Argentine comics creators formed the Asociación de Historietistas Independientes (Spanish for Association of Independent Comic Creators) at Buenos Aires convention Fantabaires in 1996, to collectively address the challenges of independent publishing. Soon, more than 100 magazines throughout Argentina sported the AHI logo. AHI's first major accomplishment was Historieta Bajo Tierra (Underground Comics), a convention that brought together the entire Argentine indie comics community. Building on the success of this event, AHI bought a stand at Fantabaires in 1998 to nurture the previously nonexistent indie comics market. Other accomplishments included putting a common logo on the covers of member comics and organizing events to display and disseminate good new works.

AHI kept growing in 1998 as new offices popped up throughout the country.
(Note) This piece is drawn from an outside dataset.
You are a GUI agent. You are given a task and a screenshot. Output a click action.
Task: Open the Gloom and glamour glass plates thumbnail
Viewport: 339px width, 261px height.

AHI held its first national meeting in the Che Plaza of Rosario, Argentina. At this event, members reaffirmed their commitment to collectively producing independent comics. Furthermore, many participants said that for the first time, they felt truly Argentine.
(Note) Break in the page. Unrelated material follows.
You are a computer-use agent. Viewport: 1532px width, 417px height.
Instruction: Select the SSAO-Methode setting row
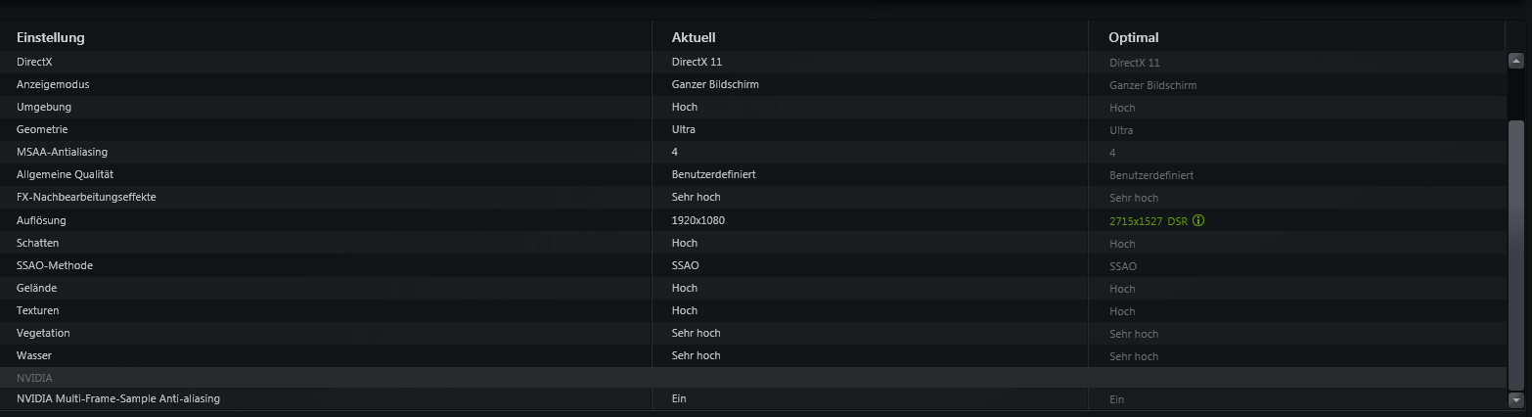pos(753,265)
In 1999, irreconcilable differences emerged between certain constituents. One group split from AHI and formed independent publishing collective La Productora. Maintaining informal connections throughout the country and putting national aspirations of earlier years on the backburner, AHI-Rosario emerged as the strongest group to continue the AHI tradition. Entrance into AHI-Rosario is open to all dedicated to publishing independent comics and related materials. In self-publishing, AHI celebrates the freedom of expression, complete individual creator control over material and the close relationship of the creator to the final product. Their goals include supporting indie creators in producing and distributing their works. Working with a large local comics shop, AHI organizes the annual Leyendas convention that includes comics, RPGs and sci-fi.